» **Data excerpts**:
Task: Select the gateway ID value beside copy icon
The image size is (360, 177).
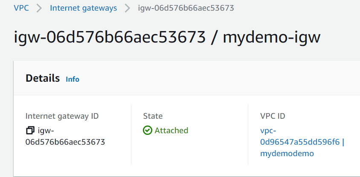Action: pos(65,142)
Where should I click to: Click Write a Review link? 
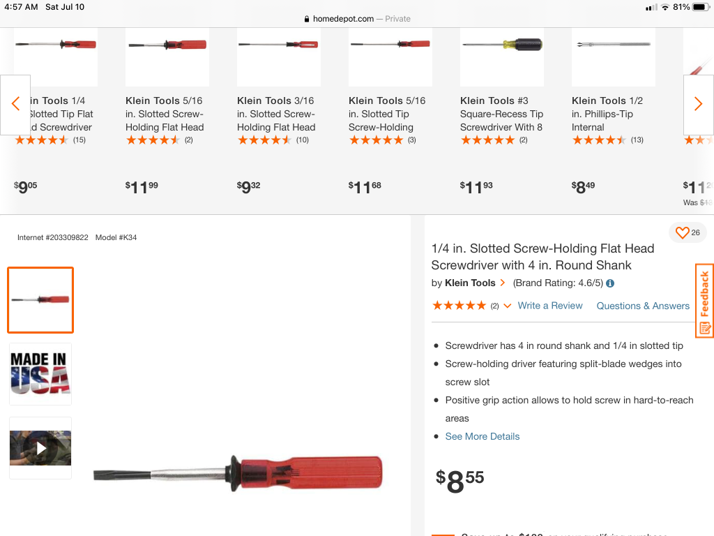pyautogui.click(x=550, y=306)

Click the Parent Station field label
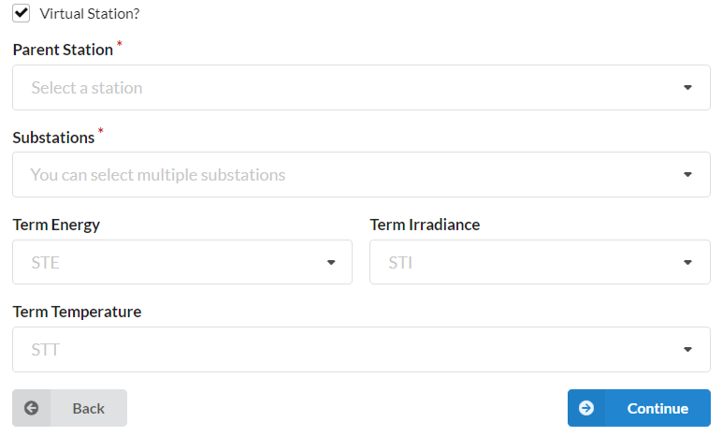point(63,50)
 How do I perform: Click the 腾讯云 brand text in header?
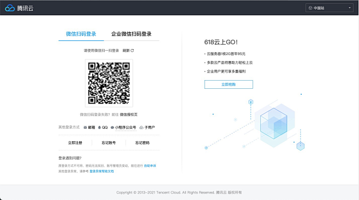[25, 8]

» **Exercise requirements**: Output only the lines from the one that contains "Click the Parent Station field label" to the end of the entries above, both end lines included, and drop the pictures.

» **Response for this exercise**:
Click the Parent Station field label
point(63,50)
 How do I perform: Click the 腾讯云 brand text in header?
[25, 8]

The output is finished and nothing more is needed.